06:52Quand on fait effectivement les augmentations de salaires, notamment via le Ségur avec les 180 euros par mois,
06:57ces dépenses-là, elles ne sont pas compensées par l'État.
06:59Ce qui fait qu'aujourd'hui, vous avez des hôpitaux qui sont endettés
07:01et qui ne s'endettent pas auprès de marchés financiers comme la France pourrait le faire.
07:05Elles s'endettent auprès de banques comme moi je pourrais le faire.
07:08Donc les 40 milliards, ça a servi à rembourser l'endettement des hôpitaux, c'est tout ?
07:11Vous avez des taux d'intérêt qui sont assez extraordinaires.
07:14Il y a certains hôpitaux qui sont presque au bord de la faillite, on va dire.
07:18Donc effectivement, pour faire des économies, ce n'est pas très compliqué.
07:22Il y a deux solutions, soit on ferme des lits, soit on ferme l'hosto.
07:26Mais à l'heure actuelle, on est sur une volonté de fermer des lits.
07:30Alors, on nous explique qu'on ferme des lits pour deux situations,
07:34parce qu'il n'y a plus de personnel et parce qu'on fait le virage ambulatoire.
07:38Pour le virage ambulatoire, pour vous donner un ordre d'idée,
07:42en 2023, on a fermé à peu près 6800 lits d'hospitalisation complète.
07:46Les hospitalisations complètes, c'est des lits qui sont ouverts 24h sur 24, 7 jours sur 7,
07:50qui marchent le jour, la nuit, enfin c'est des services classiques.
07:53En 2024, on en a fermé à peu près 4900.
07:57En parallèle, en 2024, on a ouvert à peu près un peu moins de 3500 lits ambulatoires.
08:02Les lits ambulatoires, c'est des lits qui sont ouverts par exemple de 8h à 20h,
08:05qui ne prennent pas en charge ce qu'on appellerait la vale des urgences,
08:08ou en tout cas une partie de la population.
08:10On fait ça principalement pour des raisons financières,
08:13parce que ça rapporte beaucoup plus.
08:14On est dans un modèle de tarification à l'activité, il faut faire de l'acte.

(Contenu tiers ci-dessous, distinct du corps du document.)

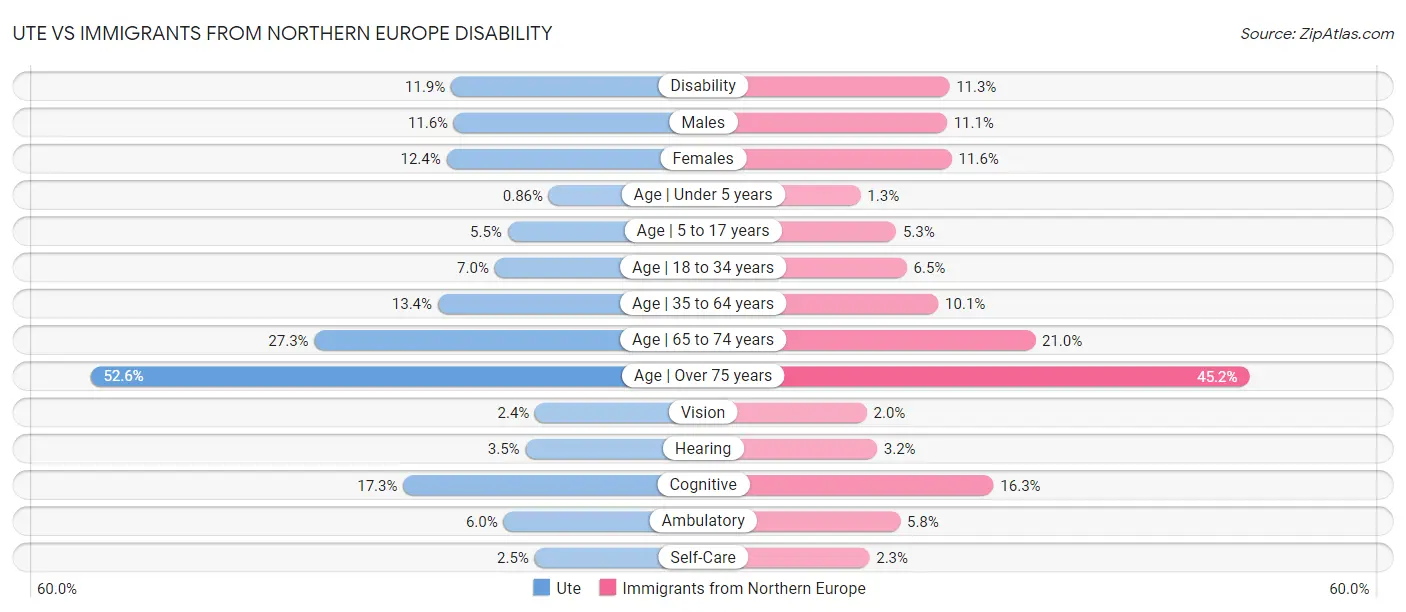This screenshot has width=1406, height=612.
Task: Click the pink Immigrants from Northern Europe swatch
Action: point(608,588)
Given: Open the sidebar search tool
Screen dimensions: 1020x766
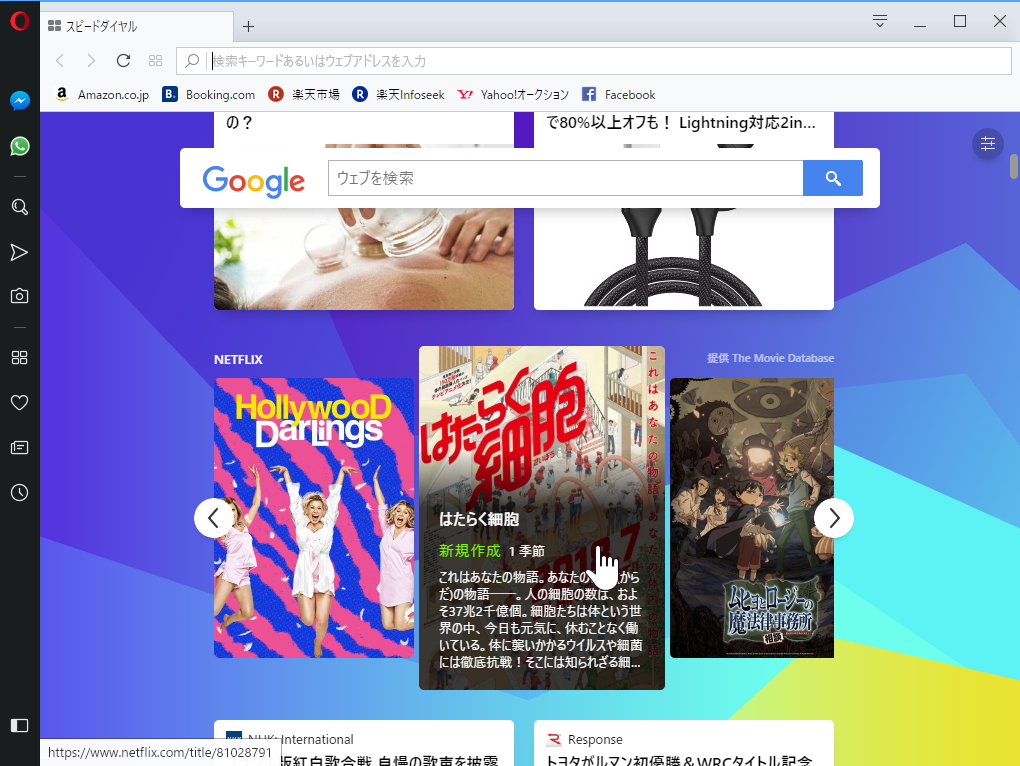Looking at the screenshot, I should (19, 207).
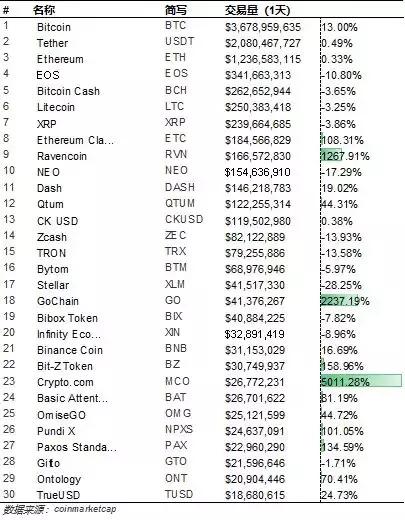Click the 交易量 (1天) column header

tap(257, 10)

08:17Le problème, c'est qu'une grande partie de la population déjà
08:20ne correspond pas vraiment au modèle ambulatoire,
08:22notamment les personnes âgées, les personnes polypathologiques,
08:25comme on a pu le voir pendant le Covid, et qui sont un certain nombre.

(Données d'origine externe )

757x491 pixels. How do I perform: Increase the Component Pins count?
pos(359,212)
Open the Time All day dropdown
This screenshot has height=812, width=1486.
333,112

08:29Le problème de ça, c'est que l'ambulatoire, ce n'est pas un crime,
08:32c'est une très belle avancée, ça permet de diminuer les risques,
08:35mais ça ne les supprime pas.
08:36Et le problème, c'est qu'on a joué sur l'ambulatoire
08:38au détriment de l'hospitalisation conventionnelle.
08:40Et tout ça se retrouve aujourd'hui au niveau des urgences.
08:43Vous voyez continuer comme ça combien de temps ?
08:46De toute façon, l'hôpital Beaujolais et l'hôpital Bichat
08:50sont censés fusionner dans un futur hôpital,
08:53une sorte d'usine de soins dans le Nord-Saint-Ouent en 2030.
08:58Je ne suis pas sûr d'y aller là-bas.
09:00Vous avez quel âge ?
09:01Moi, j'ai 35 ans.
09:0235 ans, et vous dites, si ça se trouve, dans 10 ans...
09:06Je ne suis pas sûr, mais en tout cas,
09:08au vu de la direction qui est prise actuellement
09:11et des choix qui sont pris d'un point de vue du gouvernement,
09:13de toute façon, je pense que je ne ferai pas une carrière complète.
09:16Et de toute façon, c'est à peu près le discours
09:18qui est tenu aujourd'hui par le directeur général de l'APHP.
09:21Aujourd'hui, le directeur de l'APHP, il nous dit
09:24qu'un professionnel ne fait pas sa carrière complète à l'hôpital.
09:27Résultat, aujourd'hui, vous avez effectivement...
09:30On a axé, on va dire, l'attractivité du métier,
09:33mais absolument pas la fidélisation.
09:35On n'a absolument pas parlé des conditions de travail
09:37qui sont de pire en pire, on va dire, dans les hôpitaux,
09:39et ce qui fait que les gens, effectivement, restent très peu de temps.
09:42Et aujourd'hui, tout ça, c'est d'un point de vue économique.
09:45Un fonctionnaire en début de carrière coûte moins cher
09:48qu'un fonctionnaire en fin de carrière.
09:49Donc, si un fonctionnaire ne reste que 10 ans à l'hôpital,
09:51il coûtera beaucoup moins cher qu'un quelqu'un
09:53qui a 15, 20 ans d'expérience.
09:54Merci beaucoup, Pierre Chouabdet.